- Born: 5 May 1949
- Died: 8 September 2024 (aged 75)

Academic background
- Alma mater: Emmanuel College, Cambridge University of Edinburgh
- Thesis: The textual history of the Welsh-Latin Historia Brittonum (1976)

Academic work
- Institutions: Swansea University; University of Pennsylvania; University of Oxford; Department of Anglo-Saxon, Norse and Celtic, University of Cambridge; Girton College, Cambridge; University of Aberdeen;

= David Dumville =

British medievalist and Celtic scholar (1949–2024)

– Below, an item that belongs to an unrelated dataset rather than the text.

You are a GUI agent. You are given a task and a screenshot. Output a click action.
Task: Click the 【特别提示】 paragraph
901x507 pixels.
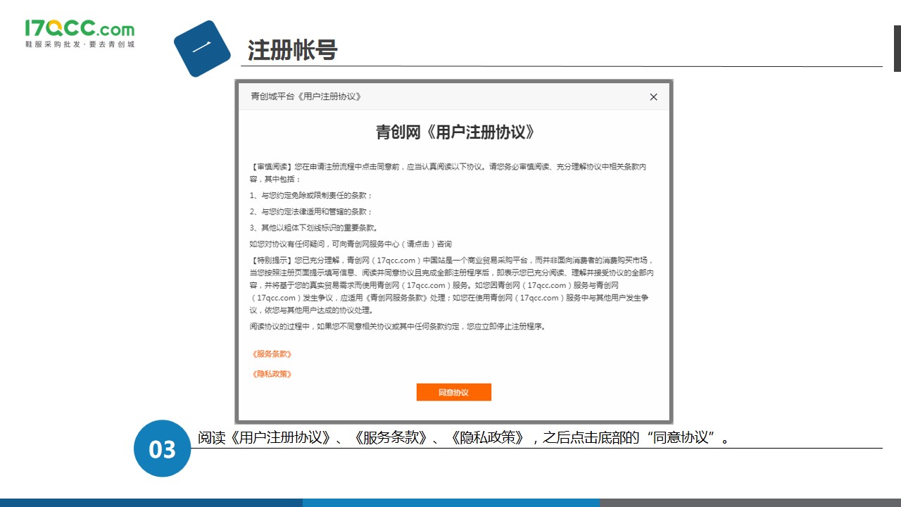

David Norman Dumville (5 May 1949 – 8 September 2024) was a British medievalist and Celtic scholar.

==Life and career==
Dumville was born on 5 May 1949 to Norman Dumville and Eileen Florence Lillie Dumville (née Gibbs). He attended St Nicholas Grammar School in Northwood Hills and Emmanuel College, Cambridge, where he studied Anglo-Saxon, Norse and Celtic. He then completed further study at Ludwig-Maximilians-Universität München and received his PhD at the University of Edinburgh in 1976, presenting the thesis "The textual history of the Welsh-Latin Historia Brittonum".

Following his doctoral studies, Dumville was a Fellow of Swansea University (1975–1977) and, in 1977–1978, both assistant professor of English at the University of Pennsylvania and O'Donnell Lecturer in Celtic Studies at the University of Oxford. He became a lecturer in Anglo-Saxon, Norse and Celtic at the University of Cambridge in 1977 (and a fellow of Girton College in 1978), winning promotion to Reader in Early Mediaeval history and Culture of the British Isles (1991–1995) and then to Professor of Palaeography and Cultural History (1995–2005).

In 2005, Dumville moved to the School of Divinity, History and Philosophy at the University of Aberdeen as Professor in History & Palaeography. Shortly afterwards his post was reconfigured to be shared with the School of Language and Literature: Dumville taught in both departments, taking a key role in establishing an MA in Celtic and Anglo-Saxon Studies, with his title changed to Professor in History, Palaeography and Celtic.

Dumville retired in 2020, becoming Emeritus Professor of Celtic & Anglo-Saxon at Aberdeen.

Among other honorary and visiting academic appointments, he was visiting professor at the University of California, Los Angeles (1995). He was a founding member of the Medieval Chronicle Society.

Dumville died on 8 September 2024, at the age of 75.

==Publications==
Dumville produced numerous scholarly articles and books. In 2007, he established a scholarly journal for Anglo-Saxon studies, entitled Anglo-Saxon, which ceased after one issue. He was also involved in refounding the journals Mediaeval Scandinavia and The Journal of Celtic Studies.